Diario Sur

Malaga CF

Este Málaga no es el que conocía...

Juande se equivocó. Esa es la realidad. Pensó que este Málaga era el mismo que conocía en 2003, un club familiar y que funcionaba casi por inercia. También creyó que era así el día de su presentación, cuando saludó a tanta gente y se vio tan arropado en las butacas de la sala de prensa. Pocos amigos, casi ninguno, le advirtió de que el club hoy por hoy está descabezado, sin esa figura que al menos lo coordine todo y ante el que respondan desde los distintos departamentos (llámese director general o similar). Vamos, que con el jeque como cabeza visible todo funciona a impulsos, del propio presidente a golpe de Twitter y de todos los que lo rodean muy pendientes de quedar bien ante él. También el técnico se equivocó en su presentación. Para él, era como volver a ‘casa’, de modo que le pudo la ilusión, y aquello de «todo lo que no sea estar en Europa se nos queda corto» lo ha perseguido. Es cierto que lo dijo en un contexto, pero fue un error de novato, no de un entrenador veterano.

Pronto Juande vio que aquello no era lo que le habían pintado, como cuando Al-Thani le habló de que iba a traer a Casillas. Ocomo cuando vio las dificultades para incorporar a un portero y un delantero centro, como estaba previsto, porque no se había vendido a Camacho, como estaba previsto. Sus discrepancias con Arnau fueron notorias durante esos días y fue al cierre del mercado cuando el manchego ya tiró la toalla en sus peticiones, aunque para entonces ya estaba hecho un lío. Ahora el interlocutor no era el delegado del equipo, Carlos López (otra persona clave en la negociación de su fichaje), sino ‘Coki’ Pérez (hijo de su gran amigo, y también confidente en aquella temporada 2003-2004, José Carlos Pérez).

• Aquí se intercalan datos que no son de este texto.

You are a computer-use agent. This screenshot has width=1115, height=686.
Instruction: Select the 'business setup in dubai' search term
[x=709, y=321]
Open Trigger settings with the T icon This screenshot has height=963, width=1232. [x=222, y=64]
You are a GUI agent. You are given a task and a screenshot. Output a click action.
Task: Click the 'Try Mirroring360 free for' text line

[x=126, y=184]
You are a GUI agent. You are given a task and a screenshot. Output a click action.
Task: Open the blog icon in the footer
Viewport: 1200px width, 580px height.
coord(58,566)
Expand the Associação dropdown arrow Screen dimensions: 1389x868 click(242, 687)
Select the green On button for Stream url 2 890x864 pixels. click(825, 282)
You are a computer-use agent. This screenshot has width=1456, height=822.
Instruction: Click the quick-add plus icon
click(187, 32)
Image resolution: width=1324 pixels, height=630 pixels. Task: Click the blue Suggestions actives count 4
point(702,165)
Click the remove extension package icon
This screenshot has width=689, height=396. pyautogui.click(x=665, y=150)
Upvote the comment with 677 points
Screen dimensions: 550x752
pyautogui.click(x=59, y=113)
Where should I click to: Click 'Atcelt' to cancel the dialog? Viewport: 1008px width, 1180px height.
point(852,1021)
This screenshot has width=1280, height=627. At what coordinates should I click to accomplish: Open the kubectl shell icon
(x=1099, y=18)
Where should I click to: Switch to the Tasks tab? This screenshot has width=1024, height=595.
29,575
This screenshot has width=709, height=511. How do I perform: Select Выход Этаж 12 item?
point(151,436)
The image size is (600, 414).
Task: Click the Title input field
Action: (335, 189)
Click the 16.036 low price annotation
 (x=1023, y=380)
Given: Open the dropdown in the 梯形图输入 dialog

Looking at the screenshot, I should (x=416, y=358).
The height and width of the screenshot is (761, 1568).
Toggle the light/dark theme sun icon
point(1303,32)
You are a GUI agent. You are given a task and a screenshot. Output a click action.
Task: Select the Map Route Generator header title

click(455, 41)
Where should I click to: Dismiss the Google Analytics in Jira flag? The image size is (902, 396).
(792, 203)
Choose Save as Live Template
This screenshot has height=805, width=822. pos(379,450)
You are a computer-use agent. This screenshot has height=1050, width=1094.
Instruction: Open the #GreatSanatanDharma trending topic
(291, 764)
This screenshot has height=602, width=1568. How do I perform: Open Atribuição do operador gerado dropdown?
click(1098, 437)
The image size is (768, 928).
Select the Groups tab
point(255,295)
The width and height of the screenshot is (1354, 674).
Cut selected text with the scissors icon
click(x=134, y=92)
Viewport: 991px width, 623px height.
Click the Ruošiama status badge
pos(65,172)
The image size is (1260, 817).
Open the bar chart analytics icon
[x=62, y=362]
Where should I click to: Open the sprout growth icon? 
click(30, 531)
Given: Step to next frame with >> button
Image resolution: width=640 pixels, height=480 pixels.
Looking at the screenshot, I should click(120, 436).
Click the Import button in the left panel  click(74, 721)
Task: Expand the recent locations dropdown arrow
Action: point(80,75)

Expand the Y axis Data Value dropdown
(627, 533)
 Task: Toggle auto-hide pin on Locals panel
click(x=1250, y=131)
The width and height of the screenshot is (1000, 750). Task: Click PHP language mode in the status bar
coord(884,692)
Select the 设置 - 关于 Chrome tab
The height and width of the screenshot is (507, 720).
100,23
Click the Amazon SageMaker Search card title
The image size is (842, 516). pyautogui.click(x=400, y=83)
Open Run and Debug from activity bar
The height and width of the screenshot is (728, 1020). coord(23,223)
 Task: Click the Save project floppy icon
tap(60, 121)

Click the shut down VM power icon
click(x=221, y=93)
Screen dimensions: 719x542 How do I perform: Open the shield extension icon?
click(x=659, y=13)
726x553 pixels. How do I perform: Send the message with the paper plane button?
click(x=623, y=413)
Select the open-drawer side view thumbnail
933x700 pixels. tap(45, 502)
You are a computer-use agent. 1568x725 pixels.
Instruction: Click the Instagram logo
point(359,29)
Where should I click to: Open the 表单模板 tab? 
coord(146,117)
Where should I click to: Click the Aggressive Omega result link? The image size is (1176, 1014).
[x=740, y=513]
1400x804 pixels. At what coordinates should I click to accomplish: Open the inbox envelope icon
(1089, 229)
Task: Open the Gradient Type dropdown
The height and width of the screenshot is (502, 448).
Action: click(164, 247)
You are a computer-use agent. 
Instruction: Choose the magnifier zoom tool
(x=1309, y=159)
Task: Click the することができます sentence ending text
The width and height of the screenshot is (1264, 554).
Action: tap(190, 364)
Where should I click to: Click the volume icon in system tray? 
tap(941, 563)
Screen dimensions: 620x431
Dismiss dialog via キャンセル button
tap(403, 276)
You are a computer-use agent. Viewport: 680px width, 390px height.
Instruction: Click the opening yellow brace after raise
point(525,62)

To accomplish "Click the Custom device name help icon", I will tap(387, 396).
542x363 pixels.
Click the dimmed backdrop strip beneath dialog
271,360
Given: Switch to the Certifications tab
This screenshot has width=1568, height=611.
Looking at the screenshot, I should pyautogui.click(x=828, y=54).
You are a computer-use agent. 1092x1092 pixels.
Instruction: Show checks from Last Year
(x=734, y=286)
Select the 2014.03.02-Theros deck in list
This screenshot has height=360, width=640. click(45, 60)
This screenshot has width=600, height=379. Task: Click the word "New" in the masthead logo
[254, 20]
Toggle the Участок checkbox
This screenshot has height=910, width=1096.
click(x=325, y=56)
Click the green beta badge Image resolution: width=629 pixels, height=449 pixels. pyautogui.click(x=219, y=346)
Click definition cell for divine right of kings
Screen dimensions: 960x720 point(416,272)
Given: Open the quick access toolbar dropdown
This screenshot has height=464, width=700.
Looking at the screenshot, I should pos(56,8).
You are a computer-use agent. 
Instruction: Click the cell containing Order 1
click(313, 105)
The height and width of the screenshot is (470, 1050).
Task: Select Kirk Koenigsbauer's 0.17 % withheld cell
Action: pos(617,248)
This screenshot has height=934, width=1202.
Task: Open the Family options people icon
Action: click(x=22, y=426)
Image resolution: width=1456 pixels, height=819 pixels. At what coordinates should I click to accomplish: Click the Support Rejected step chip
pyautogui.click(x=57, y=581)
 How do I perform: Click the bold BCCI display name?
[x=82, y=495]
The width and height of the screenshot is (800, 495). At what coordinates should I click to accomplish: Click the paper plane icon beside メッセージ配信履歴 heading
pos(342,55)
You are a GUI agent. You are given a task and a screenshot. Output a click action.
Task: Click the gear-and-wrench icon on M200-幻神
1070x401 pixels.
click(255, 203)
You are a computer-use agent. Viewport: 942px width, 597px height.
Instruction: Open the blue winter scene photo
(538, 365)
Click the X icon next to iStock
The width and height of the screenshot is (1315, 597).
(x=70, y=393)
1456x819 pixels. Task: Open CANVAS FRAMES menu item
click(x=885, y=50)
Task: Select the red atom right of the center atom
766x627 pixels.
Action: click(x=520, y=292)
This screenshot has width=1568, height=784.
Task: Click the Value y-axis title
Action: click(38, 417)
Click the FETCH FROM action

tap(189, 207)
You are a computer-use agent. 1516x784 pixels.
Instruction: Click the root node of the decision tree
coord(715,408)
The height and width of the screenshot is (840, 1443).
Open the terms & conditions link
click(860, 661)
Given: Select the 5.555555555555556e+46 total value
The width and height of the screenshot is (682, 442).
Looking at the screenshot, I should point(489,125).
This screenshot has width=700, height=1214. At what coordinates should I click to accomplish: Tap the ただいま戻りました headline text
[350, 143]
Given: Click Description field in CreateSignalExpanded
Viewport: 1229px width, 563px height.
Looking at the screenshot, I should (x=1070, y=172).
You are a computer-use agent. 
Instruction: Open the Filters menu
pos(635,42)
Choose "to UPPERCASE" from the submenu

A partir de ahí la temporada ha sido en parte un desencanto para él. Demasiados obstáculos en el camino. Pero, sobre todo, las bajas y su deseo de imponer un nuevo estilo de juego. En el primer capítulo se han producido muchas situaciones ‘raras’ (operaciones que al final no se producían, recaídas, procesos de recuperación sin fecha final definida, molestias repentinas de algunos jugadores...). En eso Juande se ha sentido huérfano, pero en su afán por no querer transmitir nervios (algo sí conseguido) le ha faltado dar un puñetazo público encima de la mesa. Ponerles las pilas a todos. Ejercer de líder cara al club y cara al vestuario. Con contundencia. Pensó que no era la persona adecuada, que habría otros para ello, y también se equivocó. En el Málaga actual sólo él debía ser el referente.

En cuanto al estilo de juego siempre ha mantenido un pulso con la plantilla. «Para jugar así, me voy», les dijo en una charla a los jugadores. Se refería a que no quería que el equipo siguiera jugando ‘a lo perro’, metido atrás y buscando la victoria por 1-0, sino con ambición, con la defensa más adelantada y las líneas juntas. En esto chocó frontalmente con algunos jugadores, precisamente aquellos que tienen más contacto con algunos medios de comunicación. Que Juande sea hierático en las ruedas de prensa, que no se vuelva loco con gestos en los partidos o que apenas sonría no es nada nuevo. Tampoco que su capacidad de aguante siempre ha sido mínima según qué cosas. Ha dimitido porque no ve ‘mano dura’, pero él debió cortar de raíz mucho antes lo ocurrido con Kameni.